In World War II, the difference from being an occupied territory and a ‘forced’ ally wasn’t always clear and seemed to vary day by day

The stupidest thing he ever did : declaring war on the USA when it had no intention of doing the same to him...

A previous post mentioned that probably the majority of the world’s territories were not actually free to decide whether to be Allied, Axis or Neutral : they were - legally - dependent colonies and protectorates.

But was Egypt, for example, really free to decide? There was a lot of grey areas where the formal - nominal - power to choose was totally constrained by real world politics.

Of course, as soon as the warring powers began invading, they added a lot more grey into the situation.

Poland was quickly divided into three legally different zones : France into two.

Was Vichy France really a willing partner in New Order Europe ?

Was Iceland and Greenland really eager to be occupied by Britain ?

And how willing were countries like Finland and Bulgaria to be co-belligerents with the Axis ?
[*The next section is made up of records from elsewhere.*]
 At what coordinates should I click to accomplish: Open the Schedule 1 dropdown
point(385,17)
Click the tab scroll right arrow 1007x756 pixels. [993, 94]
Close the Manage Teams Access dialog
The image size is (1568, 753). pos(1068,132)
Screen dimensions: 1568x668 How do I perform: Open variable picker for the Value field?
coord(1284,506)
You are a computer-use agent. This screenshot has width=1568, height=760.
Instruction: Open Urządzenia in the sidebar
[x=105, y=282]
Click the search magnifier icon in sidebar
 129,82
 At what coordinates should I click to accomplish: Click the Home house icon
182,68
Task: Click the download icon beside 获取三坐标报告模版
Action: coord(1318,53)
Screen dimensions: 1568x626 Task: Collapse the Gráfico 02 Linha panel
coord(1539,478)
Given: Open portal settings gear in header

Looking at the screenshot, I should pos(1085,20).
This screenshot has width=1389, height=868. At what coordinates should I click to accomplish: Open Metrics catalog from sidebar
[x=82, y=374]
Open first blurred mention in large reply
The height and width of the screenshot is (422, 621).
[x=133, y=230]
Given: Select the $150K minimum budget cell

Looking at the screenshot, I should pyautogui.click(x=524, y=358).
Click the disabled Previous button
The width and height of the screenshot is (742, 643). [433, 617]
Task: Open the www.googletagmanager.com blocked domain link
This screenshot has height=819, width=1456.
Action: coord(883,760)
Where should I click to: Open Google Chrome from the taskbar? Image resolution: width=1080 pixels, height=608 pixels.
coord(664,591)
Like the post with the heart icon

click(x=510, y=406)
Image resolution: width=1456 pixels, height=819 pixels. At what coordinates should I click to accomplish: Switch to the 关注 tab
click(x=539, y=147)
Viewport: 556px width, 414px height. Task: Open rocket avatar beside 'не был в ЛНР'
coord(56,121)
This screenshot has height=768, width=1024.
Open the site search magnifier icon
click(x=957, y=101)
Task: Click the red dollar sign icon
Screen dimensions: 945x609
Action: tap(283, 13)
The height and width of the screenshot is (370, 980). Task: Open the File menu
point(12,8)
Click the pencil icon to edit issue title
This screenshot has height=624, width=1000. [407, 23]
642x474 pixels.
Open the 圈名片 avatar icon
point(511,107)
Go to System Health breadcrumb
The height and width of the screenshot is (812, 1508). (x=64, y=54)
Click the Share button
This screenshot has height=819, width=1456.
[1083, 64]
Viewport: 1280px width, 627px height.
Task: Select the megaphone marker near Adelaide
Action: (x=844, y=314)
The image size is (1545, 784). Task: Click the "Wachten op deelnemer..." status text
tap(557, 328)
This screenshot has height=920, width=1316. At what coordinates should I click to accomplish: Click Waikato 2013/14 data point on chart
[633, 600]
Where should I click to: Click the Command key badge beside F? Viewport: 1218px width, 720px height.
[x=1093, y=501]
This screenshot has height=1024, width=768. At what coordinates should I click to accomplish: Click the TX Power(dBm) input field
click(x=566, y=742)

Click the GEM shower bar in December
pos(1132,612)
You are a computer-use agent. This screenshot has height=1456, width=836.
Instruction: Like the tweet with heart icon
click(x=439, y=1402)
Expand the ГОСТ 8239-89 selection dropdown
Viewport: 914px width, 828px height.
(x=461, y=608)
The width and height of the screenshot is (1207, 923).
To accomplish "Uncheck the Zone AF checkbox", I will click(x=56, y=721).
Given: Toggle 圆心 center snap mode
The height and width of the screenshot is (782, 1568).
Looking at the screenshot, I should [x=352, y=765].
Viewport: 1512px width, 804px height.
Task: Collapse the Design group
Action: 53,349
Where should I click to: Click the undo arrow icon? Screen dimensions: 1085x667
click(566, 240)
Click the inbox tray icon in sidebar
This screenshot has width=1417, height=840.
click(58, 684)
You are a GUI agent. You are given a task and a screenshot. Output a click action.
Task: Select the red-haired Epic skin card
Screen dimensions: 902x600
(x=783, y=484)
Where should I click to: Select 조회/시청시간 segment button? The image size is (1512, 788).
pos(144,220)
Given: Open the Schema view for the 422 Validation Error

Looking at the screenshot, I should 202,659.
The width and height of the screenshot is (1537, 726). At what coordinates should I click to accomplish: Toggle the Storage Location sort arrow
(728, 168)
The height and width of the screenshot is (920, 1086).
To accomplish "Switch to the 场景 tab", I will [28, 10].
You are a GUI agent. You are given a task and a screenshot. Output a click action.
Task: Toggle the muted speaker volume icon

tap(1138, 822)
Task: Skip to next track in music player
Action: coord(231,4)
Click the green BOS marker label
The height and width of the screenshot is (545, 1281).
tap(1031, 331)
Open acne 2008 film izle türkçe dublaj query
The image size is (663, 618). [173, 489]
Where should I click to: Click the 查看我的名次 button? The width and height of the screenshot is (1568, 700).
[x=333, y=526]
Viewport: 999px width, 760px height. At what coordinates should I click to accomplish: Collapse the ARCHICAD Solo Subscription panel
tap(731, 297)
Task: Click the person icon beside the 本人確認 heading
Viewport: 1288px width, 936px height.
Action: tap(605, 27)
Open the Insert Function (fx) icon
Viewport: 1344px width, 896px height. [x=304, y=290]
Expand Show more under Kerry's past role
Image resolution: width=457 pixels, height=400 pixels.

After May 1940 in Europe and May 1942 in South East Asia it got much harder to be a genuine Neutral.

The time to display truly independent action was probably much earlier when both sides were more even.

I firmly believe that if neutral Sweden had a treaty with Poland, France and the UK to defend Poland from war aggressors, Hitler would not have invaded Poland and also that Stalin would have walked away from any plans to share conquered Poland with Hitler.

Sweden’s large and close land mass was the only real way Britain and France could directly intervene in Poland, not merely annoy Germany’s outer edges to the West.

Spain on the Allied side and Turkey on the Axis side were big enough to alter the war’s course. Noway actively  on the Allied side might also have altered the war’s course.

The biggest Neutral of them all : America, could have decidedly altered the war completely if it had entered the war in September 1939 : even better, threaten to in August 1939...

Despite Hollywood producing a Trumpworld like definition of the truth about America in  WWII, the USA would NEVER have entered the European war, until Hitler first declared war on them.

America’s largest ethnic originating group, far and away, are Germans and 1941’s Congress & Senate simply won’t have voted to declare war on Germany, Pearl Harbour or not...

1 comment:

  1. Hitler and his government were surely aware of the strategic debates within the Japanese high command regarding updated war aims after the catastrophic Japanese defeat in the Soviet-Japanese War of 1939. Search using the term “Nomonhan” for the full story. Furthermore, as Germany would also have known that the Japanese considered themselves betrayed by the timing of the Stalin-Hitler Pact, the post–Pearl Harbor declaration of war against the USA might have been an attempt to smooth troubled waters. But ultimately, that would have been marginal when compared with the incontrovertible evidence that the USA had been cooperating with Britain in actively prosecuting the war against Germany. Thus, the Rainbow Five Plan, which outlined the terms of full US military, air, and naval mobilization in a presumptive conflict with the Axis powers, was widely believed in Germany to be clearly indicative of FDR’s intentions—as indeed it was.